The girl still sobbed: ‘He killed himself for love of me. I loved him.’

     

Was she lying: Could she have assisted unconsciously in this ghastly ritual? Could Huang have hypnotised the women? Absurd. Had he such power, what easier than to force a consent to the marriage? The darkness was deeper than before.

     

Acting under the impulse of an uncontrollable emotion, Ker sprang to his feet, and walked he knew not whither. When his mind cleared, he found himself in Leith, among the ships.

     

‘Ahoy there! What’s the game?’ was the word that wakened him. He looked up to see a bearded skipper scowling over the bulwark of a big steamer.

     

‘Take me somewhere!’ said Andrew, ‘I’ll work my passage!’

     

‘Not much!’ said the sailor, ‘got no use for anybody but a doctor.
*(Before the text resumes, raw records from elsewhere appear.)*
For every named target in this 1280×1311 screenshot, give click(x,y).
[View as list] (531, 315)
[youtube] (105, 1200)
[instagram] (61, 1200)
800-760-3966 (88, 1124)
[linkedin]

Ours fell overboard, drunk, in last night’s fog. Dirty swab!’

    

‘That’s funny,’ said Andrew, ‘you’re my man. It’s just Providence! I’ve got one of the best and freshest diplomas in this University. If you’ll only ship me somewhere where the wind will blow my mind clear of memories!’

     

‘Come aboard and sign on! The North Sea’s the place you need!’

     

The next morning found Andrew still pacing the ship’s deck. But stormy weather, and the cares of his work, which chanced to be onerous, including a broken leg, a couple of smashed ribs, and a severe case of scalding, took his mind to more wholesome channels.

     

At Petrograd they picked up a British Consul who was returning from Odessa to take up a new post. With this man Ker struck up a warm friendship. In the course of talk, it appeared that the Consul had spent ten years in China. The old agony seized Andrew; he seized the opportunity to pour out the vials of his woe.

     

‘I don’t see much mystery,’ said the Consul. ‘The man had got hypnotic control over the women; they obeyed; and they have no memory of what they did.’

     

‘But why in Heaven’s name not use the power to gain his end? My mother could have been brought to consent just as easily as to hang him!’

     

‘You don’t understand the Chinese mind. An insult had been put upon him. He would no more have married your sister after that than I would marry a dog! He had to avenge himself. He had only to kill himself in your house to cause his spirit to haunt you.

     

‘But he was a man of science.’

     

‘He was a Chinaman. My ten years taught me to think that their wisdom may not be altogether the folly our cocksureness calls it. Look how effectively he has done his work! His bringing them in as agents, and you as witness, was a master-stroke. What hell you have all suffered! Indeed he has avenged himself—and his spirit has haunted you—in a sense quite real enough for his purpose. Also—as we say in China—he has “saved his face.’ ”

     

‘Thank God!’ burst out the young surgeon, ‘I shall clear up the whole thing the minute I get home. Thank God! The fiend shall yet be conquered.’

     

But when Andrew Ker reached home, he found that—two days earlier—his sister had thrown herself from Salisbury Crags.